Böyle bakan olmaz
Böyle başhekim olmaz
Televizyonlarda yayınlanan en büyük rezaletlerden biri yine Sağlık Bakanı Osman Durmuş'a nasip oldu. Durmuş bakan olduğu günden beri gerek sözleri gerekse tavırlarıyla sürekli skandal yaratıyor ve tepki topluyor.
Ama izlediğimiz kadarıyla Durmuş bunların hiçbirine aldırmıyor. O aldırmadığı gibi partisi de hiç aldırmıyor, çünkü Durmuş önemli bir işi başarıyor. Sağlık Bakanlığı'nı tepeden tırnağa MHP'lileştiriyor.
Durmuş'un Trabzon'da yarattığı rezalet affedilecek gibi değil. Hiçbir bakanın, hatta Cumhurbaşkanı'nın, sorumluluk verdiği, makam verdiği bir yöneticiye herkesin içinde böylesine hakaret etmeye hakkı olamaz.
Durmuş, o rezalet anından sonra "devlet ciddiyetinden" ve "Türk törelerinden" söz etti. Bu ne ciddiyetle ne de törelerle bağdaşır.
Bakan padişah değil ki, kapılarda karşılansın, ayrıca bunasıl bir egodur ki emrindeki herkesin karşısında el pençe divan durmasını bekliyor.

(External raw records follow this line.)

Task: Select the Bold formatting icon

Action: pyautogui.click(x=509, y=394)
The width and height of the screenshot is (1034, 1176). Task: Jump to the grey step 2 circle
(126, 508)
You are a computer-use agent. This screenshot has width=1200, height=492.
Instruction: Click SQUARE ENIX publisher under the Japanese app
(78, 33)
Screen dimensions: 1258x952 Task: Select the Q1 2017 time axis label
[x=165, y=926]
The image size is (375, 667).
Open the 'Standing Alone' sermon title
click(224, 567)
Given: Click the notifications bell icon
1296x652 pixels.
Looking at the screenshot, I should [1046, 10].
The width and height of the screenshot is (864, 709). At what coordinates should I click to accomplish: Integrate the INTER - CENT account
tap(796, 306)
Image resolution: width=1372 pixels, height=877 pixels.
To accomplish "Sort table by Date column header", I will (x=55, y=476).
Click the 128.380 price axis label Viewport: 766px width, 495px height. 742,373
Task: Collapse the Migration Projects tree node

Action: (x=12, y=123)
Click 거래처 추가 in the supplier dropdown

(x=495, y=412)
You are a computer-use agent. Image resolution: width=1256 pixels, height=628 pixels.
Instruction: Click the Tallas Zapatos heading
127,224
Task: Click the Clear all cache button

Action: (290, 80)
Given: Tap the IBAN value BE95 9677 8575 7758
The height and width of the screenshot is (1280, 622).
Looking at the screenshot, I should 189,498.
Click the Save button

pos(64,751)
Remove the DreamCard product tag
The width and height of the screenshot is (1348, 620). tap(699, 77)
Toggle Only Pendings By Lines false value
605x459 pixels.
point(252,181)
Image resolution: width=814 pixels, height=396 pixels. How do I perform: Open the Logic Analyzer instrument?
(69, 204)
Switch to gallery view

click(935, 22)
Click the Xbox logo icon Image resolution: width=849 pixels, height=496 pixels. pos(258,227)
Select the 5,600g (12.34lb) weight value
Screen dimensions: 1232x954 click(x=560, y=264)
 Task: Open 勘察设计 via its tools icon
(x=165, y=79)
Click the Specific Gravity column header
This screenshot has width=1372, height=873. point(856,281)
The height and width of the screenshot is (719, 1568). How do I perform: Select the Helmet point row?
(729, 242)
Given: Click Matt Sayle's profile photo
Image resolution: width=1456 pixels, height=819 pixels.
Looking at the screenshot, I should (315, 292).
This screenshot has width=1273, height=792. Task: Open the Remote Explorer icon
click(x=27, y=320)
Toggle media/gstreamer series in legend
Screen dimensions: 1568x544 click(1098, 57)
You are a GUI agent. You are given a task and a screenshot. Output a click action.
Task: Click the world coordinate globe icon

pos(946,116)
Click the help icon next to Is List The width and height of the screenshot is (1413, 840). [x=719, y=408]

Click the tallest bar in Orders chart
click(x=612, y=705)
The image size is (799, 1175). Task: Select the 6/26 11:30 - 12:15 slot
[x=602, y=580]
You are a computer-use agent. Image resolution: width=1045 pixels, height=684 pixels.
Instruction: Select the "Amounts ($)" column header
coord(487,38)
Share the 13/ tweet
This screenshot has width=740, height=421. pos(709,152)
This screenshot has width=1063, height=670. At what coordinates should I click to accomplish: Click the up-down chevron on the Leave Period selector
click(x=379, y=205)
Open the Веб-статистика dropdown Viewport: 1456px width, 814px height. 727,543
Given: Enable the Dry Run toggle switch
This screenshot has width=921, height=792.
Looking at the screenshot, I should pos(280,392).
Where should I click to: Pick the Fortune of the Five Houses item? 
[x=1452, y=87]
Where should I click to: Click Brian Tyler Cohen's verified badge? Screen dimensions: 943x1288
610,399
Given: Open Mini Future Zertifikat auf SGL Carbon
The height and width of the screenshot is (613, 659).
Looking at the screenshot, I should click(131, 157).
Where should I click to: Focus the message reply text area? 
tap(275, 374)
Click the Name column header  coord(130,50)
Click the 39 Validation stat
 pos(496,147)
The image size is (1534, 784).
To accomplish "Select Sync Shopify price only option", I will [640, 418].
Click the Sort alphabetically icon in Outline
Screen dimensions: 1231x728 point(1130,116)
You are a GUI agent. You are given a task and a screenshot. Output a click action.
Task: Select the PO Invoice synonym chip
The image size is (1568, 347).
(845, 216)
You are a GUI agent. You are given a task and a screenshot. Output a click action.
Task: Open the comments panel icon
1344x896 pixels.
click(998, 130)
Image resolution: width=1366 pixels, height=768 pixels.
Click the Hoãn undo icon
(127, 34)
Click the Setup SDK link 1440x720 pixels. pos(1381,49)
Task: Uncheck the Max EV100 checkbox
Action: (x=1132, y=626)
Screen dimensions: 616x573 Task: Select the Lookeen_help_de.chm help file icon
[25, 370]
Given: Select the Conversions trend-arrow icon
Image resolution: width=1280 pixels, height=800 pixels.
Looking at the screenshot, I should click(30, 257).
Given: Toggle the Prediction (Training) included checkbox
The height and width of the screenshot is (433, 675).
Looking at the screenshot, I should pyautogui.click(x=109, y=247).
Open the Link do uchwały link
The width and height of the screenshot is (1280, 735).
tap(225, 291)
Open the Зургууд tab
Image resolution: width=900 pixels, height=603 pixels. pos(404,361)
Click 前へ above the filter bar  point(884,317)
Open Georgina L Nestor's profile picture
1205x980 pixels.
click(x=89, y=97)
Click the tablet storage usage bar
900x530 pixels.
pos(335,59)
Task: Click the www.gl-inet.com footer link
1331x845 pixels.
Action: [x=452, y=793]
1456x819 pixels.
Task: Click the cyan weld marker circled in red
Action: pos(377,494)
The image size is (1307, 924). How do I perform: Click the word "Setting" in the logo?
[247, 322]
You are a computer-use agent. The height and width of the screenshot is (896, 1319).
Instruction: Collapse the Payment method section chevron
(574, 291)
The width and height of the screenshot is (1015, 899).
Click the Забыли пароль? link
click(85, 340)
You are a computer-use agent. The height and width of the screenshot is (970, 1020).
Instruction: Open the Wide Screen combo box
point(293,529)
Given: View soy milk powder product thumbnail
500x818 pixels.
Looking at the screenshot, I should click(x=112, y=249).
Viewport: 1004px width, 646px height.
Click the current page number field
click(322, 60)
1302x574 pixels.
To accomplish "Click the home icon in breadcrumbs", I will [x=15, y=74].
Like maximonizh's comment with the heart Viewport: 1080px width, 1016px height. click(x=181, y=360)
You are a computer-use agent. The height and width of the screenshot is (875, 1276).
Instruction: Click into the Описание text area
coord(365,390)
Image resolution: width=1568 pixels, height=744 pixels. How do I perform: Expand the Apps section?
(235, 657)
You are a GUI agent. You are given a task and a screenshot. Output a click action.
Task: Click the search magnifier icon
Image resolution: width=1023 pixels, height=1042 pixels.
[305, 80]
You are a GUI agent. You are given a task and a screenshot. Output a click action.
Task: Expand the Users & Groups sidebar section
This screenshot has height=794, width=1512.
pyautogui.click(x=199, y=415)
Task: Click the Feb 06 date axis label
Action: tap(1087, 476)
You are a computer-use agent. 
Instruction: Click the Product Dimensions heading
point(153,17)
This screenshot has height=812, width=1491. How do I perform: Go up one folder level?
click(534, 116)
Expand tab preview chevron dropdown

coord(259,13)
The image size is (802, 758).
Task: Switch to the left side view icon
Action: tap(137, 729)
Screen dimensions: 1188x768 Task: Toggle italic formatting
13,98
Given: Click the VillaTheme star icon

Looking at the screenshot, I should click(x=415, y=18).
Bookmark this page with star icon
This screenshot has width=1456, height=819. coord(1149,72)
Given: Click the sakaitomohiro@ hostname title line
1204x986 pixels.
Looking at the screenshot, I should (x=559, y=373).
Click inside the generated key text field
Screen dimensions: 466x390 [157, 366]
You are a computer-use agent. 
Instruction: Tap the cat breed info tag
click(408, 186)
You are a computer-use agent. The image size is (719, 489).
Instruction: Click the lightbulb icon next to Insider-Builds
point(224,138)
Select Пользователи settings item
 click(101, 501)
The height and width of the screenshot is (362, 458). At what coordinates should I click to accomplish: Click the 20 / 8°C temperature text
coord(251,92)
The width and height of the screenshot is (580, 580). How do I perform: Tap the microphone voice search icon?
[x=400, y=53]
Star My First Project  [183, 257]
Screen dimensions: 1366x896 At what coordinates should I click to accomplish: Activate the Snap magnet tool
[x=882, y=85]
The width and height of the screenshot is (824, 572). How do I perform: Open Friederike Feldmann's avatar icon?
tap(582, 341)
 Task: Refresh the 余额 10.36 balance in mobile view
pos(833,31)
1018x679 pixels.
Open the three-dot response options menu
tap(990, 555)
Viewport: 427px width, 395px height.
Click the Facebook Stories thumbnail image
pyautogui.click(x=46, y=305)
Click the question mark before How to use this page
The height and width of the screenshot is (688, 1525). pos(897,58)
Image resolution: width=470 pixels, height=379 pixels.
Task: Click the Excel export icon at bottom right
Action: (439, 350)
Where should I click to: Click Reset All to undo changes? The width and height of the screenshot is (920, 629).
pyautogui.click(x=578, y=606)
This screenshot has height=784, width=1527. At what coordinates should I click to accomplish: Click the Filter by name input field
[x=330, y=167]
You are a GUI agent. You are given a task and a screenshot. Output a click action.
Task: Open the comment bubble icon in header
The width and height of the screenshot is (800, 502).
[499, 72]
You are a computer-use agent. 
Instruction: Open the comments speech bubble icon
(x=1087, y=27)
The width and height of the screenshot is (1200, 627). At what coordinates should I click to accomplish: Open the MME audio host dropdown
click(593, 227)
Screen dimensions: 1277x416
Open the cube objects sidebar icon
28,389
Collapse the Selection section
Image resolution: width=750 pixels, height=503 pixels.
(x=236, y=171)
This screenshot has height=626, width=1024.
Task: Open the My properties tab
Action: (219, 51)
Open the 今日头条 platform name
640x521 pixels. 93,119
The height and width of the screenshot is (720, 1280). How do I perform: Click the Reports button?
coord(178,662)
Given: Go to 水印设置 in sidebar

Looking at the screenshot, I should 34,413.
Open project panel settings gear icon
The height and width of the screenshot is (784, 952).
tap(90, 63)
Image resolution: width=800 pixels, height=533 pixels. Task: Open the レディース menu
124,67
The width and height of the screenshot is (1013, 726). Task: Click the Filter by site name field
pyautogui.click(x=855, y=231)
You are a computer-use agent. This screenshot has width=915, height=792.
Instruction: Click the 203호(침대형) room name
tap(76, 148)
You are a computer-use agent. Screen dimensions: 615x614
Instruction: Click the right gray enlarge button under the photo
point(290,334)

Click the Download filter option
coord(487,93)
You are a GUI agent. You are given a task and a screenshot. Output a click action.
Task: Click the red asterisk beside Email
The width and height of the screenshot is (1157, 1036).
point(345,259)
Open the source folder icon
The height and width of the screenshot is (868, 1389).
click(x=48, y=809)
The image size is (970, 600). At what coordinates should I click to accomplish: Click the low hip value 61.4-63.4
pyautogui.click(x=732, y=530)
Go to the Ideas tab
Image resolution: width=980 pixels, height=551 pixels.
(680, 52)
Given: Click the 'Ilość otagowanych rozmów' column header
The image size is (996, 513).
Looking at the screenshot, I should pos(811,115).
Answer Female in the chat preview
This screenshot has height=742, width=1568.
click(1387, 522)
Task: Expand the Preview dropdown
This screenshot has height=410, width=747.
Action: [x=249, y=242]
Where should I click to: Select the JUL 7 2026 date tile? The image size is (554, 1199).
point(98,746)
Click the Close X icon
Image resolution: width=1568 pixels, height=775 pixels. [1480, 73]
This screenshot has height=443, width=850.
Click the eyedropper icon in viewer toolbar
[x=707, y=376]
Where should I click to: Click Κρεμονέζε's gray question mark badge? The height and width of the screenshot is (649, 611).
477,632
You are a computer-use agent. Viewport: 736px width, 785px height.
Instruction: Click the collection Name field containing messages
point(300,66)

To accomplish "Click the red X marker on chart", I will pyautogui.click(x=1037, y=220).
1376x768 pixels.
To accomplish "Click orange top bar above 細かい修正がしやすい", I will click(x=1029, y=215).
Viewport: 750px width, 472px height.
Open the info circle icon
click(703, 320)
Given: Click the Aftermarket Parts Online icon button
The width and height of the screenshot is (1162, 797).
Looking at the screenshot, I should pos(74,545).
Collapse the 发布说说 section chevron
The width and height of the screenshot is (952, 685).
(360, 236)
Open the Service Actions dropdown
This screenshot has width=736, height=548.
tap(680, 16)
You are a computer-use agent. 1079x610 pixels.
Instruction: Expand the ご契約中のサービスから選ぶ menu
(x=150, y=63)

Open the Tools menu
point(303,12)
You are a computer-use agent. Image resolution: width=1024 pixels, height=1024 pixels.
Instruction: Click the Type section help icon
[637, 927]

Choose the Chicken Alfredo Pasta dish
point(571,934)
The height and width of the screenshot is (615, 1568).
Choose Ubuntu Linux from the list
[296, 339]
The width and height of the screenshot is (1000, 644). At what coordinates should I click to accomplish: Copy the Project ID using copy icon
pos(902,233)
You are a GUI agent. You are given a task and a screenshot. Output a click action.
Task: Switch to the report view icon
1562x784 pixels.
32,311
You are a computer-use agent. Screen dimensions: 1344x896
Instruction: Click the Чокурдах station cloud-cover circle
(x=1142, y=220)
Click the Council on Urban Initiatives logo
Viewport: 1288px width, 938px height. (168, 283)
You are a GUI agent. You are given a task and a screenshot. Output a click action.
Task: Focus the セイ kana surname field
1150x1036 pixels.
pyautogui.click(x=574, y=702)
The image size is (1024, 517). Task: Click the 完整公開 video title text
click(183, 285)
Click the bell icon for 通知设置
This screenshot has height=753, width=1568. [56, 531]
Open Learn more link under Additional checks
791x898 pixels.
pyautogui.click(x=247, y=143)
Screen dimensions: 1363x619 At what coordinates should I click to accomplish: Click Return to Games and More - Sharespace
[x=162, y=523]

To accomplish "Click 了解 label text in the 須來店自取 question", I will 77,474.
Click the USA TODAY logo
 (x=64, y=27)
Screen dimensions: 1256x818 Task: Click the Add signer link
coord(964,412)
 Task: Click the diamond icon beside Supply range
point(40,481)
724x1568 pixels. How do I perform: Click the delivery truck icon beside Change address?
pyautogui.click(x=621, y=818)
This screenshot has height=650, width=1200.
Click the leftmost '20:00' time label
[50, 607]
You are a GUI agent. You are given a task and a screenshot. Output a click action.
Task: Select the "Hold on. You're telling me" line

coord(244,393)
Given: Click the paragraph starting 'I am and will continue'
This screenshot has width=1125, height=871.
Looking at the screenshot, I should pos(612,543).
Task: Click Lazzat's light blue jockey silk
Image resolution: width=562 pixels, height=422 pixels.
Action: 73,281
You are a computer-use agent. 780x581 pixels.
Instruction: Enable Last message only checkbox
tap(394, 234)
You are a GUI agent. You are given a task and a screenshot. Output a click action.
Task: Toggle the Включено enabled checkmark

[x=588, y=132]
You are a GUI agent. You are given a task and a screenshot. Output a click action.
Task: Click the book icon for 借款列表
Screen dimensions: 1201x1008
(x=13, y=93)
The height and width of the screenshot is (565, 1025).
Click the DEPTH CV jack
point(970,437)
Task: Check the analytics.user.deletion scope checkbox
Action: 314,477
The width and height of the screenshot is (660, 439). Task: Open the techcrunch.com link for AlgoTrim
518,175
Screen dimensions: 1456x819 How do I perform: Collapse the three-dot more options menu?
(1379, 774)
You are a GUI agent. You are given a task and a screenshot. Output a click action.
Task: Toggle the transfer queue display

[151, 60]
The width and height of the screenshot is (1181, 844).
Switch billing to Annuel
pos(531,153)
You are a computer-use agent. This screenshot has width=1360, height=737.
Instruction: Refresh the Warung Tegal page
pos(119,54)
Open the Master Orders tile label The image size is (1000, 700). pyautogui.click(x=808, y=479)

Tabii bu rezalette bakana yanlış bilgi verilmesinin de etkisi olabilir. Osman Durmuş bakanlık makamına oturduğu günden beri hastanelerde yöneticilik yapan ve MHP'li olmayan herkesi tek tek temizliyor. Trabzon Numune Hastanesi Başhekimi de MHP'li değil. Meğer DYP'den milletvekili adayı olmak istemiş.
Bu nedenle başhekimlikten alınmış, ama yapılan usülsüz olduğu için İdari Mahkeme Başhekimi görevine iade etmiş. Başhekim Mehmet Usta görevine döndüğü gün "geçici" görevle "Sahra Hastanesi'ne" yere atanmış. Usta bu görevi bitince tekrar hastaneye dönmüş. Bakanın hastane ziyaretinden sadece 10 dakika önce, tekrar görevden alındığını belirten talimat Usta'nın önüne konmuş.
Belli ki, yanındaki adamları Osman Durmuş'a "Başhekimi hallettik" dediler. Ama şans bu ya, Başhekim makamından çıkmadan Osman Durmuş içeri girmiş. Hiç beklemediği anda karşısında başhekimi gören Osman Durmuş da sinirlenmiş.
Devlet kimlerin elinde..
Sağlık Bakanı Osman Durmuş'un ağır hakaretlerine uğrayan Trabzon Numune Hastanesi Başhekimi Mehmet Usta, olay gününü akşamı Show Tv Ana Haber bültenine çıktı.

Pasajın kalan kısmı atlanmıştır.